I keep thinking about all of the dead projects I have floating around and wish there was a way I could pull them together or finish them. I doubt it would be that entertaining to put out a book with the first half-chapter of 20 books that I never wrote. The problem is that every new project steals just a touch of stuff from the last dead project, so those 20 chapters are really like about three chapters rewritten in different ways.

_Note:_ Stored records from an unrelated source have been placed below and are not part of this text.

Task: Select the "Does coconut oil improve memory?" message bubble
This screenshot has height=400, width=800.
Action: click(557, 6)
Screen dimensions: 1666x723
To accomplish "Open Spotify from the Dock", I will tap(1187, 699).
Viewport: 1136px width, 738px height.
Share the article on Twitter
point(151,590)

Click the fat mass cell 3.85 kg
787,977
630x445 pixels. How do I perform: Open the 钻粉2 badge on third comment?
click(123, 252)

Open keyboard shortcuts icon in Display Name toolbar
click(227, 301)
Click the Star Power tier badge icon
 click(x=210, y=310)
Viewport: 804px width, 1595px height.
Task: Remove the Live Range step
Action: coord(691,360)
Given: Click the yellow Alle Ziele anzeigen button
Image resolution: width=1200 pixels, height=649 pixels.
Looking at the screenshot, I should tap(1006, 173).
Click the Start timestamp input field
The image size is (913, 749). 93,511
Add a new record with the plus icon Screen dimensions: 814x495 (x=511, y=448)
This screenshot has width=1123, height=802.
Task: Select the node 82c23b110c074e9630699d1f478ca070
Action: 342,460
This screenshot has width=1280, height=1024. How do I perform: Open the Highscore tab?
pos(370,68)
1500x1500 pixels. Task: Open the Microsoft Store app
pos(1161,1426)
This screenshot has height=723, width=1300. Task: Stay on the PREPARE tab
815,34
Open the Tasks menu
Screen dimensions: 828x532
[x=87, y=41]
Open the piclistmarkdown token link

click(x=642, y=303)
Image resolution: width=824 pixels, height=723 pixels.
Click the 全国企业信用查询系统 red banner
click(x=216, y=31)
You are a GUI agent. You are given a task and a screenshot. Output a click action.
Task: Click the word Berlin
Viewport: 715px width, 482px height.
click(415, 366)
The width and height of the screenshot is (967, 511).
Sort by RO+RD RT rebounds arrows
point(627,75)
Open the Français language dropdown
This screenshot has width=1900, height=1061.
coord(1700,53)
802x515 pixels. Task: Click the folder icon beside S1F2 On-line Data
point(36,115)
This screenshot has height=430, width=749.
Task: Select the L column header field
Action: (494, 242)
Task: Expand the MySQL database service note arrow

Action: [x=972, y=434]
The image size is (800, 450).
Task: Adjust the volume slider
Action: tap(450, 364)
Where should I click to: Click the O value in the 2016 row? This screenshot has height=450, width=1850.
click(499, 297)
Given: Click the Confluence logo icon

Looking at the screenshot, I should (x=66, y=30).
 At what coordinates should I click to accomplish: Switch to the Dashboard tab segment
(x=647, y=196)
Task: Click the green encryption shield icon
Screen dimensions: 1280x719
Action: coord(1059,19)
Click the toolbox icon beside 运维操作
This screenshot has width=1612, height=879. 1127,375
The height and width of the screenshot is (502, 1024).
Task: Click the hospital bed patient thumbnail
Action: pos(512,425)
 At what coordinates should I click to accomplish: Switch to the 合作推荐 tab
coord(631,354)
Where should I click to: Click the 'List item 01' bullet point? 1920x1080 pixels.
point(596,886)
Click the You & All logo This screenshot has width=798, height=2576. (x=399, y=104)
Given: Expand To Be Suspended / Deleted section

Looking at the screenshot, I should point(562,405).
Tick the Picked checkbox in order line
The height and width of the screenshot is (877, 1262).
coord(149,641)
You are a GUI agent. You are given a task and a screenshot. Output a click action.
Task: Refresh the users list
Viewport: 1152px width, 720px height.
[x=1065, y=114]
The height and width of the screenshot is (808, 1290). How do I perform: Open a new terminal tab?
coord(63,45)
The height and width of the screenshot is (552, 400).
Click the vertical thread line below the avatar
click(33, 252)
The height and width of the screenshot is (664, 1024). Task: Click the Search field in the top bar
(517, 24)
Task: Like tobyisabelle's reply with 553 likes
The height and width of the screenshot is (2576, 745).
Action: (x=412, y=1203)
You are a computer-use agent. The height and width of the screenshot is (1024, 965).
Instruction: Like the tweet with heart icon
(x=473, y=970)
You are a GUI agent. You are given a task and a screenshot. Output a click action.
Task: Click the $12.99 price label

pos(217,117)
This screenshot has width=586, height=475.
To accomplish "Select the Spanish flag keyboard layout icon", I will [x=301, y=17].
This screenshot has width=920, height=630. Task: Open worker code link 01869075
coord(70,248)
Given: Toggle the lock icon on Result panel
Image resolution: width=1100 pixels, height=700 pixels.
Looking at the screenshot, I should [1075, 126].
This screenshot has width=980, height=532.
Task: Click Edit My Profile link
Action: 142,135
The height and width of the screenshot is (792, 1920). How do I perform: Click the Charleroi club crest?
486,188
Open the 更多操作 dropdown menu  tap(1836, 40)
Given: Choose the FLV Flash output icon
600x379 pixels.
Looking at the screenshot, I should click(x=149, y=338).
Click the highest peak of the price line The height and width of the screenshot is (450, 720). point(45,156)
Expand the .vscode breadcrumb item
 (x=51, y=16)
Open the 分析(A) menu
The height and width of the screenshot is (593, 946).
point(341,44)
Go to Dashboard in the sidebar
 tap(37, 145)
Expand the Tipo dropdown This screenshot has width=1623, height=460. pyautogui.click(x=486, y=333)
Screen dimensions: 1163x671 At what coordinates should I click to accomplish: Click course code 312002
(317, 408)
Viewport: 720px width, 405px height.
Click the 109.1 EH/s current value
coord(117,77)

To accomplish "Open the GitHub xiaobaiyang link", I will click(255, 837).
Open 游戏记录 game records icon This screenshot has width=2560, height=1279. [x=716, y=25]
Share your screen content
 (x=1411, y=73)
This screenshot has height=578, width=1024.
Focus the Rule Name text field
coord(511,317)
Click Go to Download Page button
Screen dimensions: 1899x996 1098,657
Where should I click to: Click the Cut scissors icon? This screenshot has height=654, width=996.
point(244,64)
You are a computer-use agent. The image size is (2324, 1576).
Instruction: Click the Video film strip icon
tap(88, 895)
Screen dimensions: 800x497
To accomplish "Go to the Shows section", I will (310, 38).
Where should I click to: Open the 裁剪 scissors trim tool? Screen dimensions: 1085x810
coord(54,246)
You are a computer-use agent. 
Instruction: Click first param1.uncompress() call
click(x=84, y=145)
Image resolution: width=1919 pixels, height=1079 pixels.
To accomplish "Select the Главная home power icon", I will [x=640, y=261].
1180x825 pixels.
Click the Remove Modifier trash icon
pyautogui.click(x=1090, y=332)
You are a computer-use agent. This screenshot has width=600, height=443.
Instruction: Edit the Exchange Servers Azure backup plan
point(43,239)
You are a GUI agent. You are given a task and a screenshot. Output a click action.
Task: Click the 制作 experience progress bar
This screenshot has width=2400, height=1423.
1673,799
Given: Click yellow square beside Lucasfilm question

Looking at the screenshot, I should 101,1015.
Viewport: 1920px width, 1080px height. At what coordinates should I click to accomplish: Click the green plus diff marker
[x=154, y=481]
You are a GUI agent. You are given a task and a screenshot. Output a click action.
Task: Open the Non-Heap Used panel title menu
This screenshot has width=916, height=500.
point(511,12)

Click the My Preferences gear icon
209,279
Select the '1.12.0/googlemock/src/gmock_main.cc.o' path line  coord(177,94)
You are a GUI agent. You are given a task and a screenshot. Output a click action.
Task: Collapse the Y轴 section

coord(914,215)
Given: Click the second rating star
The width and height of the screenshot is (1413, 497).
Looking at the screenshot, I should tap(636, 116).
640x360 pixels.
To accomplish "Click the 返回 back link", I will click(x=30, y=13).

The Bay Bridge is closed for the weekend – they are tearing out a football field-sized double decker section and putting in another temporary one, to make room for the replacement bridge they are building next to it. It’s a monumental piece of engineering, and it’s taking place on our horizon. We’re at the wrong angle to see the big switcheroo, but we can see the giant crane they have assembled at the port of Oakland, which I think is the biggest maritime crane in history, and will be used to sling around steel for the new bridge. I don’t know why I’m obsessed with this, but I am. Maybe because I helped pay for it, or because it’s all happening in our front yard.

I’ve also been trying to get my ass in gear with investing. Now that the house purchase is done, the next big milestone will be saving money for retirement. We already max out our 401Ks, and that is under control, but we’re also trying to save every penny to make pull retirement from 72 to 59.5 years, and earlier. So I’m shopping for good places to park money and make it work.

But now, a three day weekend is afoot. Speaking of saving money, I think we will start by trying out the West Oakland library. Maybe it would be prudent to start checking out books and videos, instead of hitting Amazon every other hour.